Excerpt:
• • • • •
Train a biomedical NER model: multiple entity types#
If you are dealing with multiple entity types, e.g. “Disease” and “Chemicals”, you can opt
to train a single model capable of handling multiple entity types at once.
This can be achieved by using the  PrefixedSequenceTagger() class, which implements the method described in [1].
This model uses prompting, i.e. it adds a prefix (hence the name) string in front of specifying the
entity types requested for tagging: [Tag <entity-type-0>, <entity-type-1>, ...].
This is especially useful for training, as it allows to combine multiple corpora even if they cover different subsets of entity types.
# 1. get the corpora
from flair.datasets.biomedical import HUNER_ALL_CDR, HUNER_CHEMICAL_NLM_CHEM
corpora = (HUNER_ALL_CDR(), HUNER_CHEMICAL_NLM_CHEM())
# 2. add prefixed strings to each corpus by prepending its tagged entity
#    types "[Tag <entity-type-0>, <entity-type-1>, ...]"
from flair.data import MultiCorpus
from flair.models.prefixed_tagger import EntityTypeTaskPromptAugmentationStrategy
from flair.datasets.biomedical import (
    BIGBIO_NER_CORPUS,
    CELL_LINE_TAG,
    CHEMICAL_TAG,
    DISEASE_TAG,
    GENE_TAG,
    SPECIES_TAG,
)
• • • • •
Saved data entries:
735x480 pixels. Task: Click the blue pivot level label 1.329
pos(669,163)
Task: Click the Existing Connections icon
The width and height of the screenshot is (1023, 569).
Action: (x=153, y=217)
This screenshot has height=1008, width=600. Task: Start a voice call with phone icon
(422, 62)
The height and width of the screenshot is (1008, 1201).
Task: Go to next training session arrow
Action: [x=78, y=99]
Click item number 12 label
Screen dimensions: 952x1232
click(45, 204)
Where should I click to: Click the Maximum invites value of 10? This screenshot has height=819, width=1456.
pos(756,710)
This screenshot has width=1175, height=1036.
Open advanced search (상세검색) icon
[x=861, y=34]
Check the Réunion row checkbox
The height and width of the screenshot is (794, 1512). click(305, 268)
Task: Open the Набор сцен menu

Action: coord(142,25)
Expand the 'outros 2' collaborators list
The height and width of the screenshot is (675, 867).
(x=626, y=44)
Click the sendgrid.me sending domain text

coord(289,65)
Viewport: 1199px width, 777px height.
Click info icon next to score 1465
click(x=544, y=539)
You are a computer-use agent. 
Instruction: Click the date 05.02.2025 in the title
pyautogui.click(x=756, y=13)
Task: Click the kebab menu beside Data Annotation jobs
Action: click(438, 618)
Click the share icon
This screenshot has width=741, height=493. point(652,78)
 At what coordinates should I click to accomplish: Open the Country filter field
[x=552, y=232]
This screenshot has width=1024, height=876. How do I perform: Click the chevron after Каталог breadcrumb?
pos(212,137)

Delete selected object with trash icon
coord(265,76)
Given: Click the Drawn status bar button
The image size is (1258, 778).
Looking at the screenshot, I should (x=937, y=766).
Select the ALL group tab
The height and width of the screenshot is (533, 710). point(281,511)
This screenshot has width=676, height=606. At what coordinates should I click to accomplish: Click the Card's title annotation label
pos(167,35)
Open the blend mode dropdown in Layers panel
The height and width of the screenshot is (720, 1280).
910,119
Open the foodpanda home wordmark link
• • • • •
Questions on the material:
a) Translate the following sentence from the biomedical NER excerpt into French: "This is especially useful for training, as it allows to combine multiple corpora even if they cover different subsets of entity types."
b) According to the biomedical NER excerpt, which class is used to train a single model that handles multiple entity types at once?
c) Reproduce everything in the biomedical NER excerpt from "Train a biomedical" down to "<entity-type-0>, <entity-type-1>, ...].".

Solutions in order:
a) Ceci est particulièrement utile pour l'entraînement, car cela permet de combiner plusieurs corpus même s'ils couvrent des sous-ensembles différents de types d'entités.

b) The PrefixedSequenceTagger() class.

c)
Train a biomedical NER model: multiple entity types#
If you are dealing with multiple entity types, e.g. “Disease” and “Chemicals”, you can opt
to train a single model capable of handling multiple entity types at once.
This can be achieved by using the  PrefixedSequenceTagger() class, which implements the method described in [1].
This model uses prompting, i.e. it adds a prefix (hence the name) string in front of specifying the
entity types requested for tagging: [Tag <entity-type-0>, <entity-type-1>, ...].